SPEED thought it had a better idea. The Monday through Thursday RaceHub show would stay around right up to the Sprint Cup Series banquet. The network would then produce the banquet and say goodbye to NASCAR fans for the season.
Unfortunately, SPEED will be wiping egg off its face for the next five weeks or so until RaceHub returns in mid-January. The problem is simple to understand. The NASCAR news does not stop in the off-season and in many cases it just gets bigger.
Sunday evening saw Jim Utter of the Charlotte Observer break the story that Kurt Busch had been fired from Penske Racing. ESPNEWS slipped in a mention between football and basketball highlights, literally. SPEED managed to get a crawl on the screen while a Dumbest Stuff on Wheels marathon rolled by in the background.
SPEED made an impressive commitment to NASCAR news programming with RaceHub. The network also has the new SpeedCenter show and the Sunday night Wind Tunnel program with the venerable Dave Despain. All of those programs came to a screeching halt when NASCAR ended on the network.

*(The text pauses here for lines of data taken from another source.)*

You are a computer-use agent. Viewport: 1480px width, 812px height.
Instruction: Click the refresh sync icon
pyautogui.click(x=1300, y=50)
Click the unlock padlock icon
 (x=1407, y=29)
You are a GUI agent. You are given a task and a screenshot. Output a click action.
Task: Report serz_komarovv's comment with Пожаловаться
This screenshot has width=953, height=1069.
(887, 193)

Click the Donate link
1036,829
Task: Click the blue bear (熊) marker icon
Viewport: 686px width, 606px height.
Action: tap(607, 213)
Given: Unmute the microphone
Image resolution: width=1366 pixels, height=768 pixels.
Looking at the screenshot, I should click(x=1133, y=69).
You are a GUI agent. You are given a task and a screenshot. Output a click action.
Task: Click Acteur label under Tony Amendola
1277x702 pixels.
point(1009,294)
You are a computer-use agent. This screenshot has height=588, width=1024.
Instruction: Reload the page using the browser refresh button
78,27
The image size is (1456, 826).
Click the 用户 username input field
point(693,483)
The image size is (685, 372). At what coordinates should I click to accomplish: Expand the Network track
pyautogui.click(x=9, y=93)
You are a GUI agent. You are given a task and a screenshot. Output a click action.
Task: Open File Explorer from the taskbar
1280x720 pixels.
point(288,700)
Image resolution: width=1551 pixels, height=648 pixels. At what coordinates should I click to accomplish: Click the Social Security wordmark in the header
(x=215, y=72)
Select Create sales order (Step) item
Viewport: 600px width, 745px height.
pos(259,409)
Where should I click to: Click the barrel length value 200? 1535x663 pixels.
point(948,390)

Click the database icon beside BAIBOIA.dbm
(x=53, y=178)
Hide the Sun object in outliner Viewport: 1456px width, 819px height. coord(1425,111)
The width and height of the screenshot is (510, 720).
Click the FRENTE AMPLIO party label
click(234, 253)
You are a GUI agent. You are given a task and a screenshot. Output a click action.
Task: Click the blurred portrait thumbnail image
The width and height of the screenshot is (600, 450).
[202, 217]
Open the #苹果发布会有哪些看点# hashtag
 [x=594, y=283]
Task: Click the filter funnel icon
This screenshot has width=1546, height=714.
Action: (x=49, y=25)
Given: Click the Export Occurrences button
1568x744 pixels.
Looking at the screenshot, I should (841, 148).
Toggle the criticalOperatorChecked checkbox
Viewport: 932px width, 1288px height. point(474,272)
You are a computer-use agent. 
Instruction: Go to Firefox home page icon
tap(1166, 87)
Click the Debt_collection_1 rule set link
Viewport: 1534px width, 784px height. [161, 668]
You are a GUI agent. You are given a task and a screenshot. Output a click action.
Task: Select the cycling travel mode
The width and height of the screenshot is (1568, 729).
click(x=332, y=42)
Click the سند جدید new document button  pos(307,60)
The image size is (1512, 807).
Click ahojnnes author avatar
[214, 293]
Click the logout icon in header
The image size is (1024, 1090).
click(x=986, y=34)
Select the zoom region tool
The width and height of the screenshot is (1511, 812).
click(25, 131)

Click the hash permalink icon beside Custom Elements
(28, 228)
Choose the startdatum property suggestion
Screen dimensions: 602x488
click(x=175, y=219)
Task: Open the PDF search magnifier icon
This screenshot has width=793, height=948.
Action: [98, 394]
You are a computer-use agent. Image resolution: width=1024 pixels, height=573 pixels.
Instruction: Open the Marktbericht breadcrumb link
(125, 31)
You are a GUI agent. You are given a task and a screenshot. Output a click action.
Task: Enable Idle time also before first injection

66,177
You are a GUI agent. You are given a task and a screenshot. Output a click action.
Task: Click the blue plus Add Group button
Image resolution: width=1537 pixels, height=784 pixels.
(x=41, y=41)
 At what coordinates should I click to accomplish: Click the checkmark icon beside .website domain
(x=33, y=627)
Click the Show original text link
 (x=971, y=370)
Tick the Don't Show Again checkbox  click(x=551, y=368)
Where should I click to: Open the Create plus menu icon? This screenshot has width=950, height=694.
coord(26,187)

Couple the Busch firing with the departure of Steve Addington from the same team, the firing of former Tony Stewart crew chief Darian Grubb and the pending demise of the entire Red Bull organization. The stories unfolding in the Sprint Cup Series alone should merit continued television news coverage by these two NASCAR TV partners.
Ironically, the Nationwide Series is the only complete NASCAR national series carried by ESPN. The trucks are the only one carried by SPEED. Both of these series literally go into the dark during the off-season where NASCAR TV is concerned.
It might have been fine years ago to start NASCAR TV shows back up the week before Speedweeks in Daytona, but that is no longer the case. Social media outlets like Twitter and Facebook are instantly updating the fans on information and normally the follow-up would be on NASCAR Now and RaceHub.
There is a lot of big NASCAR news set to break before Christmas and the sad reality is that it will all be done online. My opinion is that rather than treat the off-season as a time of inaction, SPEED and ESPN should dedicate the resources needed to keep NASCAR's TV presence alive at a time when most of the change in the sport is unfolding.